Compilers and More: Accelerating High Performance

By Michael Wolfe

May 7, 2008

My prediction: High performance computing will soon be dominated by accelerator-based systems.

You may ask: Why will accelerators be better than multicore processors? Why now and not ten years ago? Why accelerators and not exciting new processors? Who will produce them? And how will we migrate to accelerators and how will we program them? I’ll answer these questions in order.

Why accelerators? The market for accelerators has always been, and likely always will be, much smaller than the market for commodity processors. This means that they don’t have a cost model that will support legions of designers and billion-dollar fab plants to use the very latest technology; accelerators will always be, technologically, one or two generations behind the big chip vendors. The big vendors must go after the high volume market to generate the revenue to pay for the most aggressive chip technology. Face it, HPC is not a high volume business.

Given that the clock race has ended, we move to multicore. Multicore designs aimed at the general-purpose market look a lot like shared memory multiprocessors, except with less total memory bandwidth. I’ve heard vendors and researchers point out that we could increase the core count dramatically if we’re willing to simplify the cores by eliminating superscalar instruction issue, speculative and out-of-order instruction execution, register renaming, and so on. This is true, but look at what we’re accomplishing. Today’s aggressive processors manage many levels of low-level parallelism: multiple instructions issued simultaneously, dozens (perhaps a hundred) instructions in flight, speculative memory loads and branch prediction, all managed and synchronized by hardware at clock granularity. We can remove all that and move to software-managed parallelism. Software thread creation, software speculation (and mis-speculation, including squashing), software synchronization, all because the multiple cores have no hardware support for parallelism.

But accelerators can use proven chip technology with lower cost. This allows them to attack smaller markets, even niche markets. Where a major chip vendor makes its bread and butter with binary compatibility, an accelerator can (indeed, must) make up what it lacks in technology using architecture. Today’s Clearspeed and programmable GPUs use multiple SIMD cores with high bandwidth memory. Any number of possible architectures may be replayed in the accelerator arena. These designs embrace parallelism in a way that multicore designs don’t — or won’t. Hardware support for thread creation, synchronization, and so on make small-grain parallelism feasible.

Why now? Previously, the general-purpose chip vendors could always stay a step ahead, or only slightly behind, the accelerators just using clock rates. Who would make the considerable investment in an accelerator when the next generation processor would be just as fast?
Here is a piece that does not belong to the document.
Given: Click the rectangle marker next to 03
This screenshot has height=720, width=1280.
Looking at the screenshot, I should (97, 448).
Today’s equations lean toward accelerators. Chips aren’t getting faster, just fatter. We’re going to have to invest in parallelism to get any performance increase, with multicore or with accelerators. We should invest in a strategy with the best support for parallelism and with the biggest upside. Accelerators depend on parallelism and have integral support for it; multicore processors are aimed at a much broader market, and only incidentally address HPC issues. Moore’s law still works, for now, and on-chip density will increase predictably. Since accelerators are farther behind on that curve, they can enjoy more of that benefit.

Why not just new processors? We’re back to economics on this question. Trying to develop and market a new processor means migrating a whole software ecosystem. This was done successfully in the RISC revolution of the 1980s, producing today’s SPARC and Power processors, among others. More recently, Intel and HP developed Itanium, which has achieved more limited success. Only a few vendors have the resources to develop a new processor with the full support necessary to make it viable, and those vendors have vested interests in their current processor strategy.
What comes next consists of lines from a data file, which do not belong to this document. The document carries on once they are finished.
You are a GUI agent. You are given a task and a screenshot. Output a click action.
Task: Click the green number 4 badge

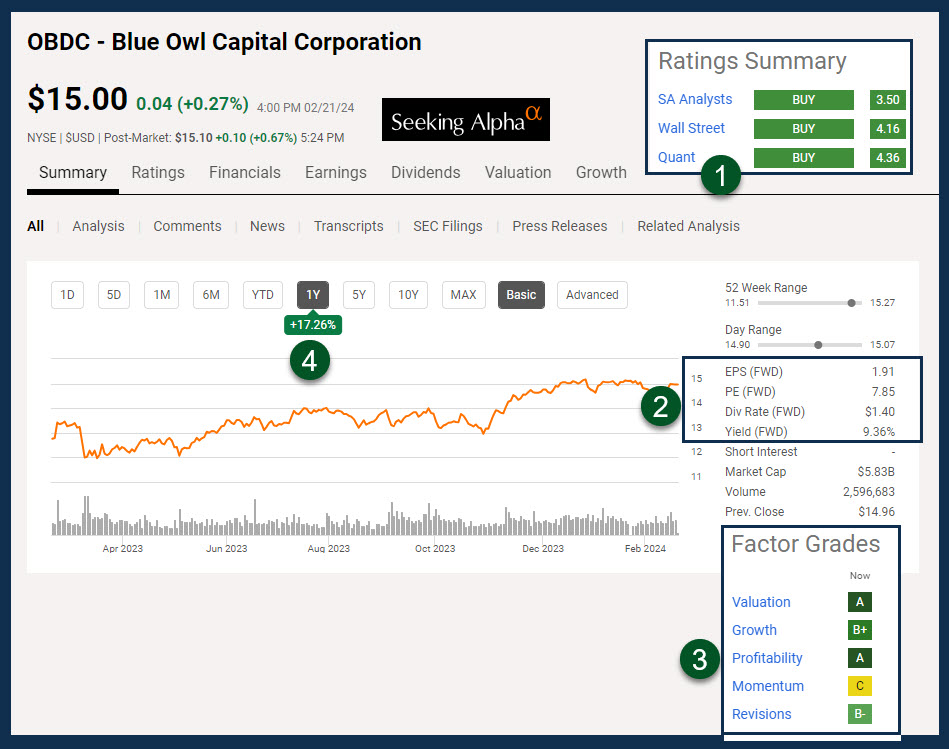[310, 360]
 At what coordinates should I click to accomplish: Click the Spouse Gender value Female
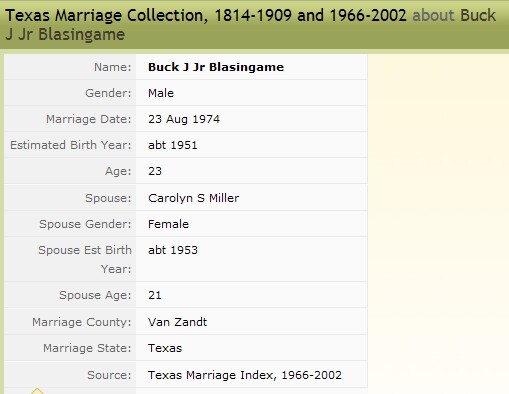click(168, 224)
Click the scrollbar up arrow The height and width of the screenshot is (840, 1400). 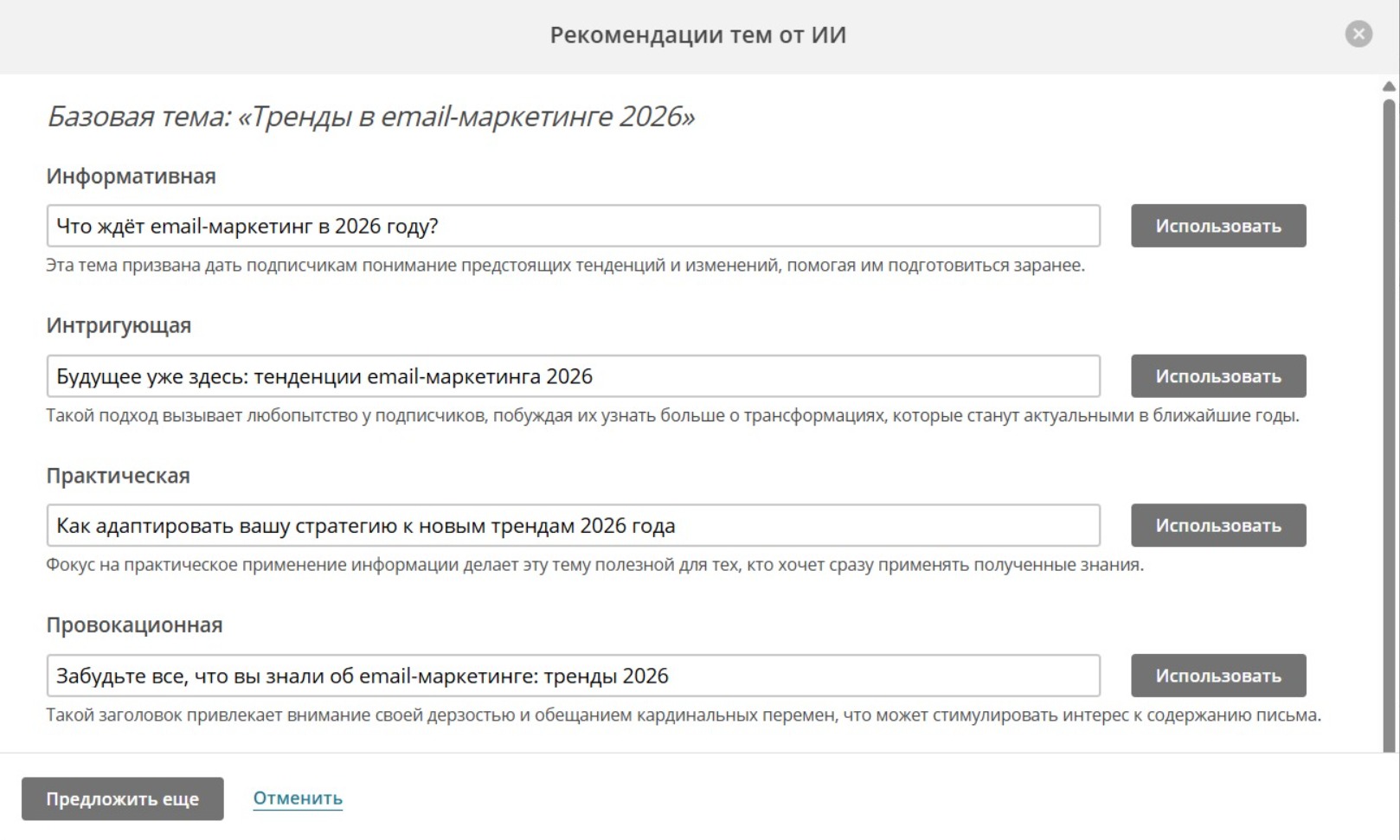tap(1389, 87)
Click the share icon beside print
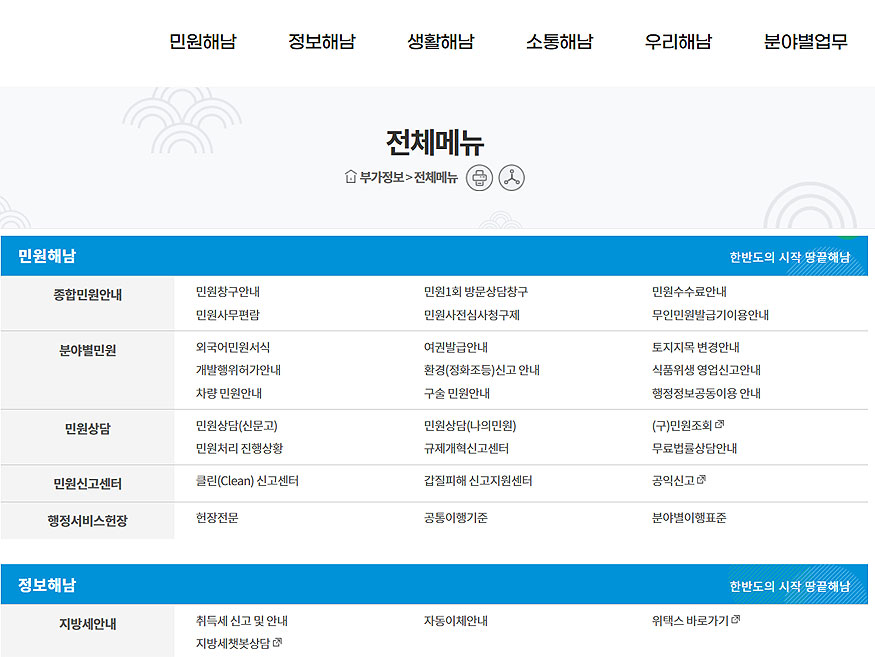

However, a processor with an accelerator can still run standard system software and tools. The migration to such a system can be limited to the HPC applications. Most of the cost of the whole system will be in components that would be necessary anyway; the additional cost of the accelerator is relatively low, but the performance boost is compelling.

Whose accelerators? Accelerators come and go. Some focus on particular applications.The CNAPS chip developed by Adaptive Solutions (founded by a former colleague at the Oregon Graduate Institute) was intended for neural network simulations, and was quite successful at accelerating Photoshop functions. GPUs are, and have always been, accelerators for pixel processing. In HPC today, we have Clearspeed and NVIDIA GPUs. I’m going to declare myself neutral on this question, though I envision a growing industry here, as the cost of entry is relatively low. It will be interesting to see what develops with the open HyperTransport and QuickPath interfaces, and what the chip vendors may put on their own silicon.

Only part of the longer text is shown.